In a strong week for rock on the album chart, Yorkshire metalcore band Bring Me The Horizon’s “Sempiternal” arrived at No. 3 with nearly 9,000 sales. It's the band's fourth set and first for RCA/Sony. That bow gave the RCA label two of the top three artist albums of the week and the band easily their highest-charting album to date. 2010’s ambitiously-titled “There Is a Hell, Believe Me I've Seen It. There Is a Heaven, Let's Keep It a Secret” (Visible Noise) previously held that distinction when it debuted at No. 13.

There was a No. 9 start for Meat Loaf’s 35th anniversary edition of his 1978 classic “Bat Out Of Hell” (Epic/Sony). The album is already the U.K.’s 21st-biggest-selling artist album of all time, according to the OCC. Rihanna’s “Unapologetic” (Def Jam/Universal), meanwhile, rebounded 24-10, and on the compilation chart, “Now That’s What I Call Music! 84” (EMI TV/UMTV/ Universal) started a second week at No. 1, with second-week sales of 96,000.

Singles champion Duke Dumont has been recording and mixing for some six years, but “Need U (100%)” represents his U.K. singles chart debut. It sold 92,000 units last week, a full 40,000 ahead of Pink’s “Just Give Me A Reason” (RCA/Sony), featuring Nate Ruess, which held at No. 2. Timberlake’s “Mirrors” single moved back up 4-3 and last week’s bestseller, PJ & Duncan’s 1994 original “Let’s Get Ready To Rhumble” (Edsel), slumped to No. 6.

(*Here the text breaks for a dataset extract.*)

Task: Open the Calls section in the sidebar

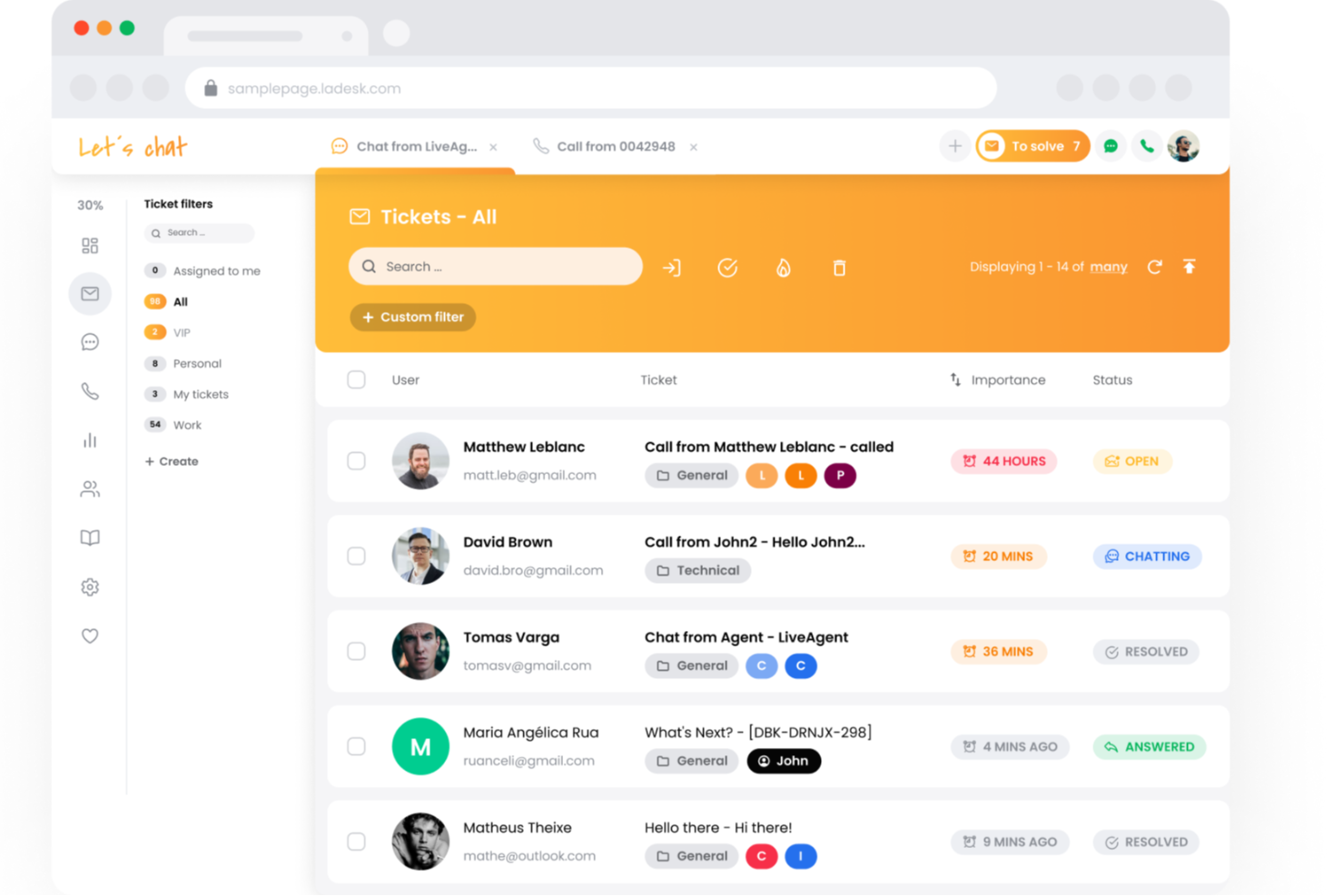Action: point(90,391)
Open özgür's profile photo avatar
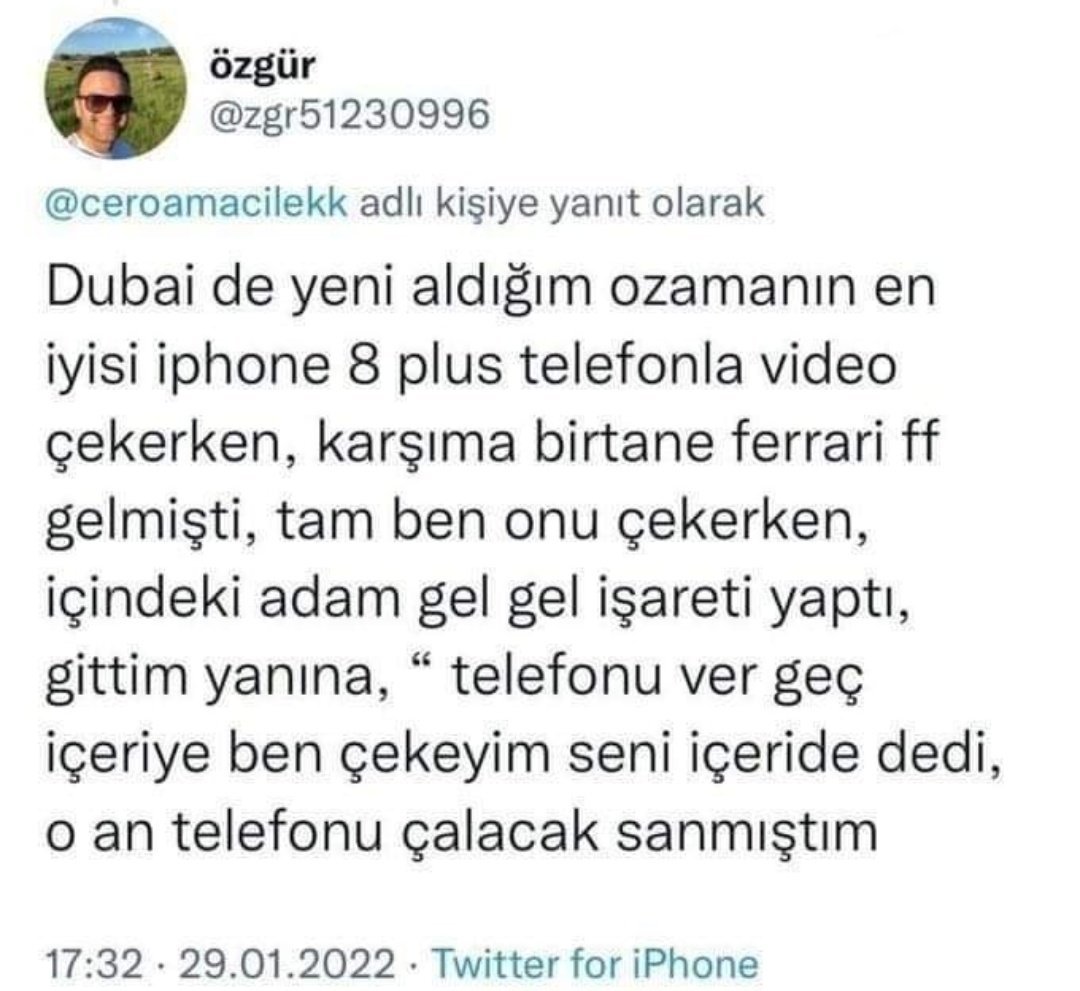The width and height of the screenshot is (1080, 991). pyautogui.click(x=114, y=88)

Nelly’s “Hey Porsche” (Republic/Universal) climbed again, 9-7, as did Pitbull’s “Feel This Moment” (J/Mr 305/Polo Ground/Sony), featuring Christina Aguilera, 11-8. Michael Bublé started at No. 10 with “It’s A Beautiful Day” (Reprise/Warner Music), only his second U.K. top ten single after “Haven’t Met You Yet” reached No. 5 in 2009.